Challenge 1 ::
Reproduce word for word all of the records that come after the forum post, and leave the pictures out.
::: Text
Plateforme Level Extreme
Abonnement
Profil corporatif
Produits & Services
Support
Légal
English
Pricing Strategy
Message
De
11/10/2013 14:45:16
 
 
À
11/10/2013 14:36:44
Al Doman (En ligne)
M3 Enterprises Inc.
North Vancouver, Colombie Britannique, Canada
Information générale
Forum:
Business
Catégorie:
Contrats & ententes
Divers
Thread ID:
01585192
Message ID:
01585310
Vues:
33
>>Al,
>>
>>I'm looking more closely at your statement below:
>>
>>>Either the monthly should be roughly the amount to lease finance the one-off cost, or the one-off cost should be the principal amount of a lease finance at $monthly rate.
>>>
>>
>>So you say I should work out the monthly payment of a loan for a couple years of the equivalent annual cost and then charge the monthly cost at something close to that monthly payment?
>
>Yes.
>
>A business person looking to acquire an asset can either pay up front with cash on hand, or finance the purchase. Paying cash has associated opportunity costs - that cash could have been earning interest, or been invested in something else that could generate revenue. So regardless of how it's actually going to be purchased it's reasonable to figure out how much it would cost to finance the purchase over some reasonable time frame.
::::::
::: Supplied records
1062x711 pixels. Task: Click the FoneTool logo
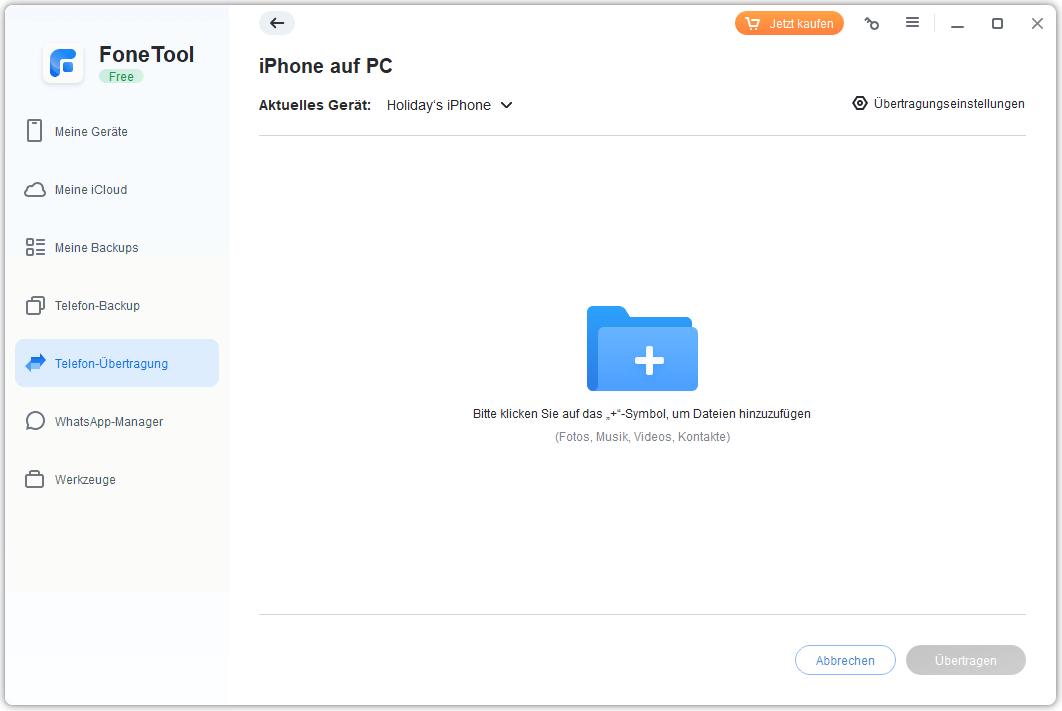[63, 64]
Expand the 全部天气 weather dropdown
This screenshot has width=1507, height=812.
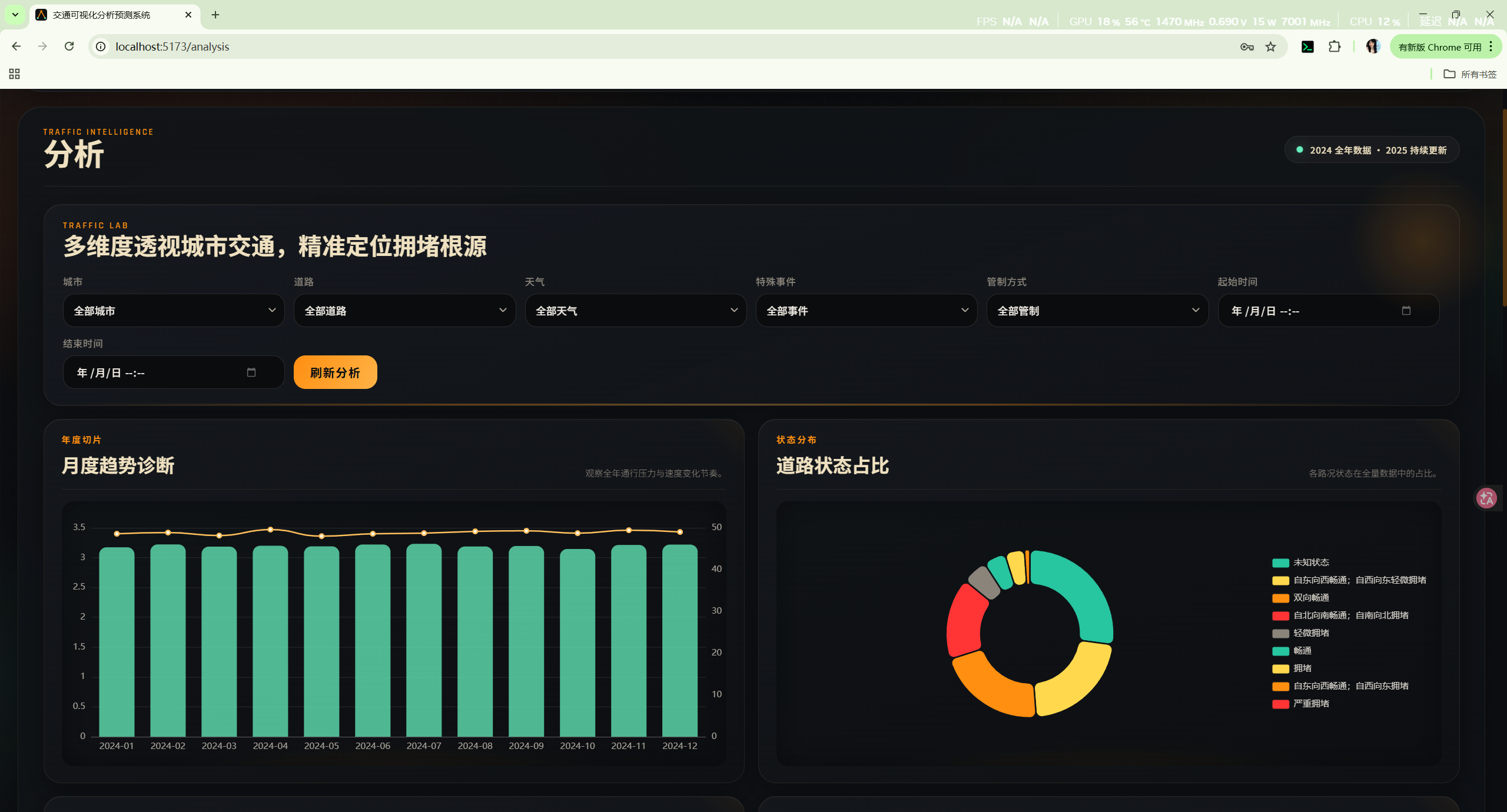click(635, 311)
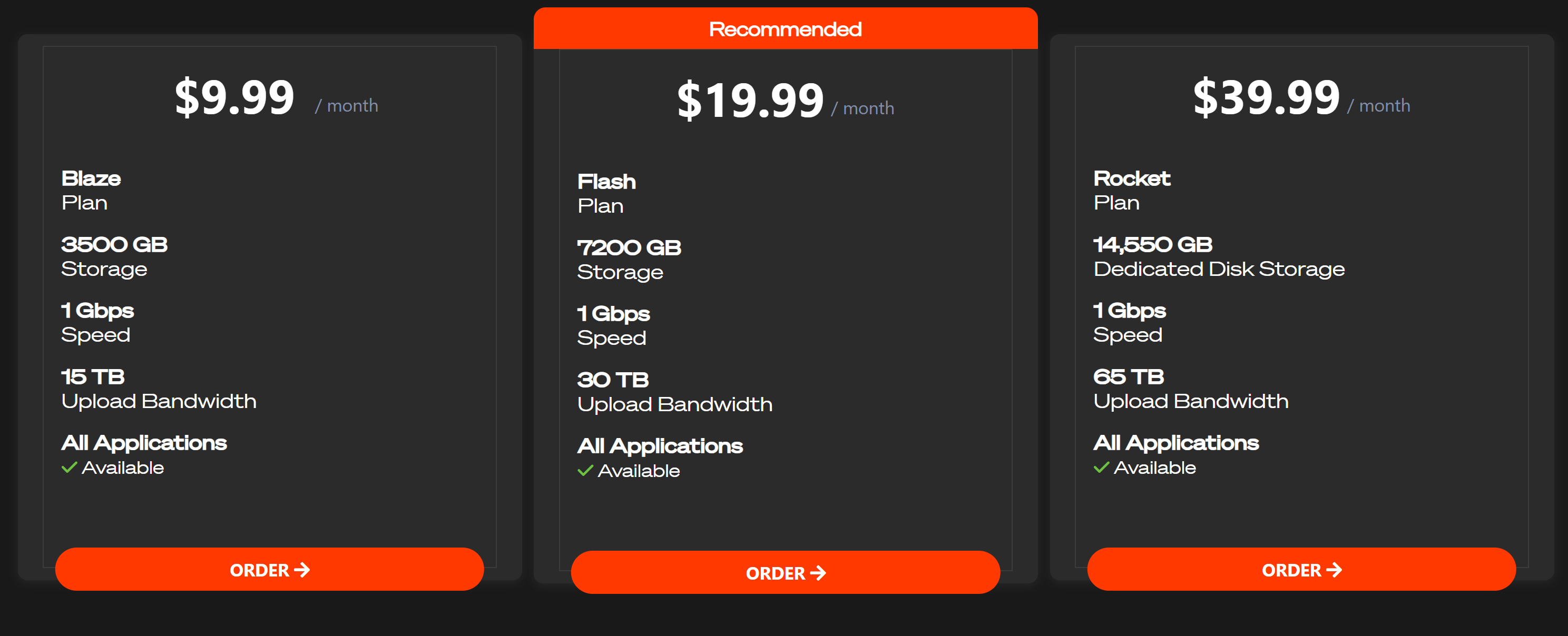Click the green checkmark under Flash All Applications
The height and width of the screenshot is (636, 1568).
[x=585, y=471]
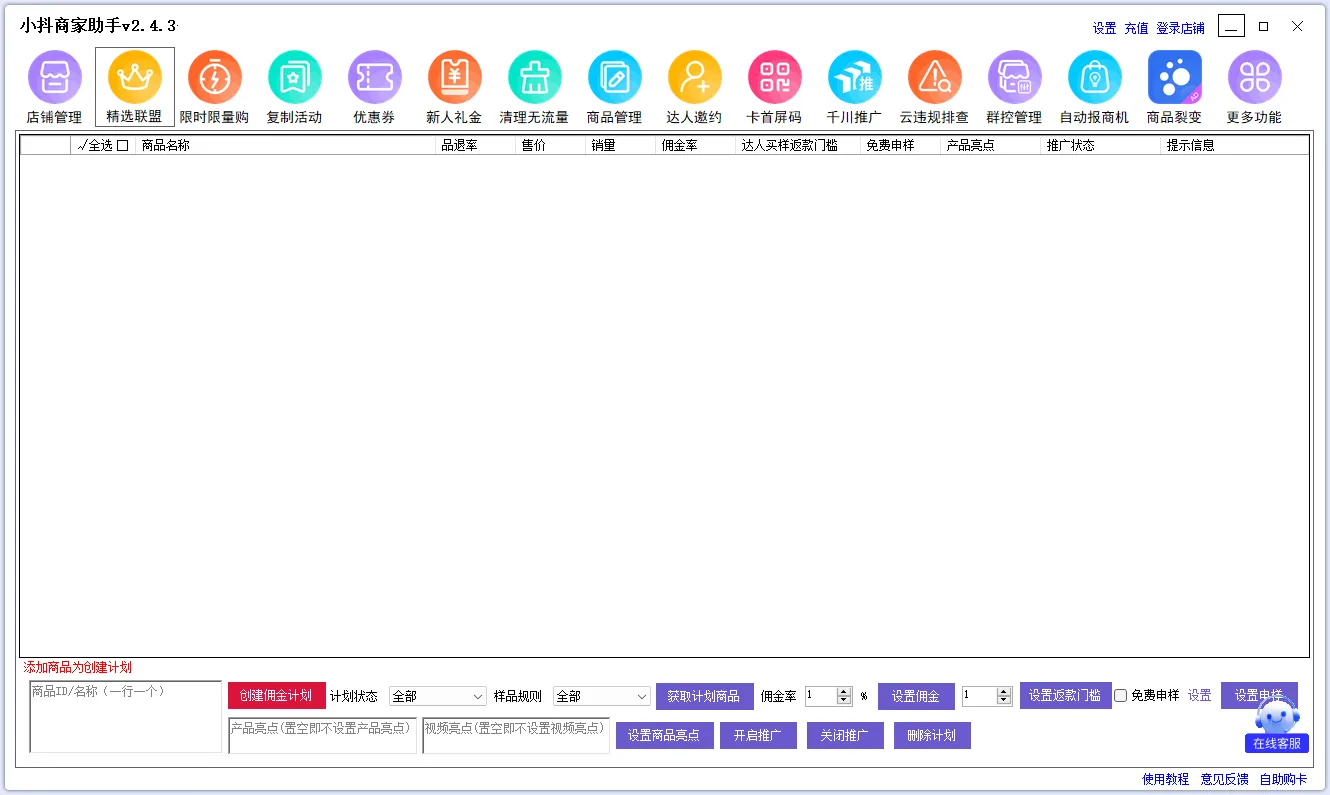Click the 限时限量购 flash sale icon
The height and width of the screenshot is (795, 1330).
coord(214,78)

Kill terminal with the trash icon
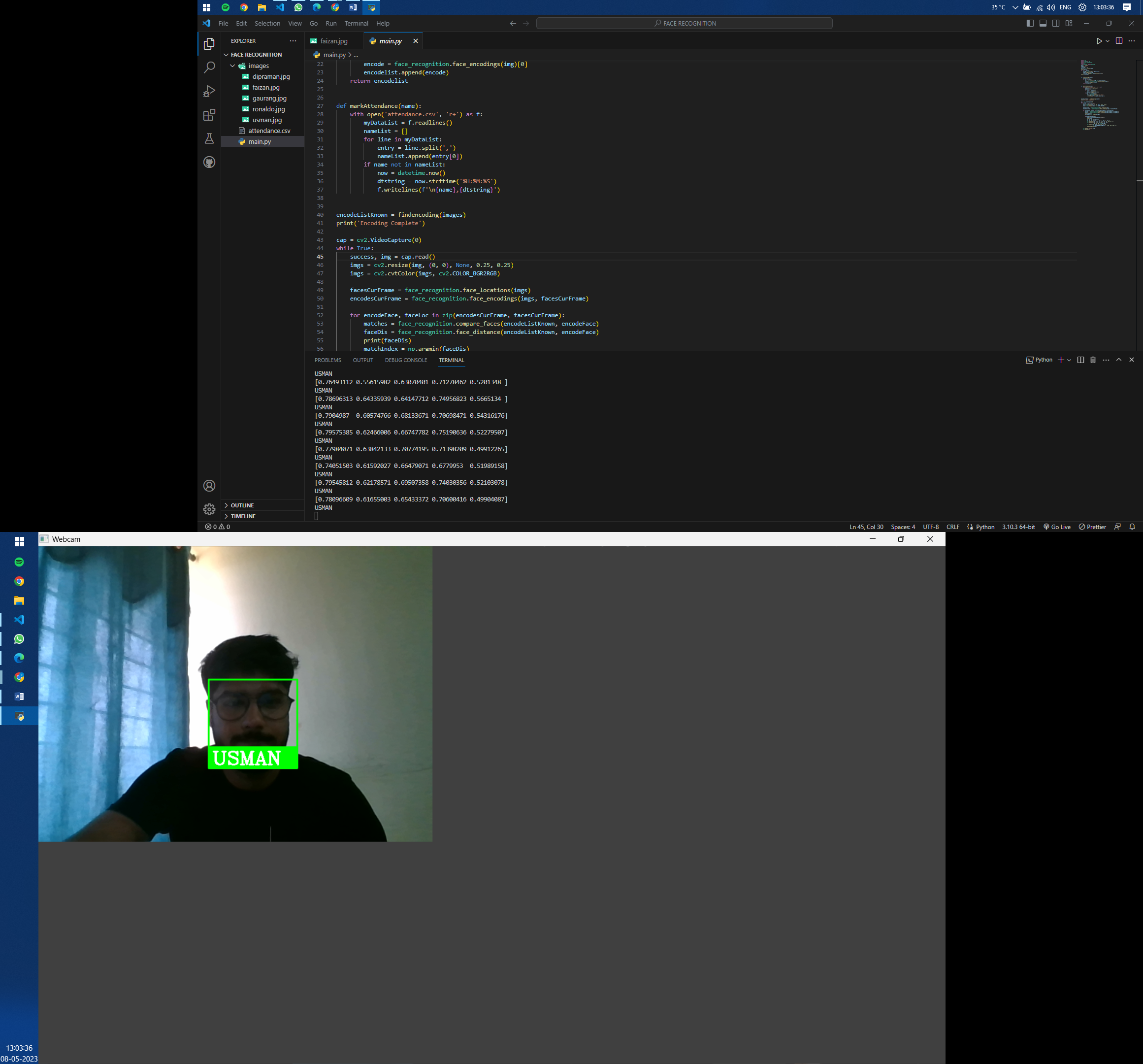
::::::
Challenge 2 ::
Transcribe the entire forum post on pricing strategy without changing anything.

Written answer 1 ::
1062x711 pixels. Task: Click the FoneTool logo
[63, 64]
Expand the 全部天气 weather dropdown
This screenshot has width=1507, height=812.
click(635, 311)
Click the green checkmark under Flash All Applications
The height and width of the screenshot is (636, 1568).
[x=585, y=471]
Click the 限时限量购 flash sale icon
The height and width of the screenshot is (795, 1330).
coord(214,78)

Kill terminal with the trash icon

Written answer 2 ::
Plateforme Level Extreme
Abonnement
Profil corporatif
Produits & Services
Support
Légal
English
Pricing Strategy
Message
De
11/10/2013 14:45:16
 
 
À
11/10/2013 14:36:44
Al Doman (En ligne)
M3 Enterprises Inc.
North Vancouver, Colombie Britannique, Canada
Information générale
Forum:
Business
Catégorie:
Contrats & ententes
Divers
Thread ID:
01585192
Message ID:
01585310
Vues:
33
>>Al,
>>
>>I'm looking more closely at your statement below:
>>
>>>Either the monthly should be roughly the amount to lease finance the one-off cost, or the one-off cost should be the principal amount of a lease finance at $monthly rate.
>>>
>>
>>So you say I should work out the monthly payment of a loan for a couple years of the equivalent annual cost and then charge the monthly cost at something close to that monthly payment?
>
>Yes.
>
>A business person looking to acquire an asset can either pay up front with cash on hand, or finance the purchase. Paying cash has associated opportunity costs - that cash could have been earning interest, or been invested in something else that could generate revenue. So regardless of how it's actually going to be purchased it's reasonable to figure out how much it would cost to finance the purchase over some reasonable time frame.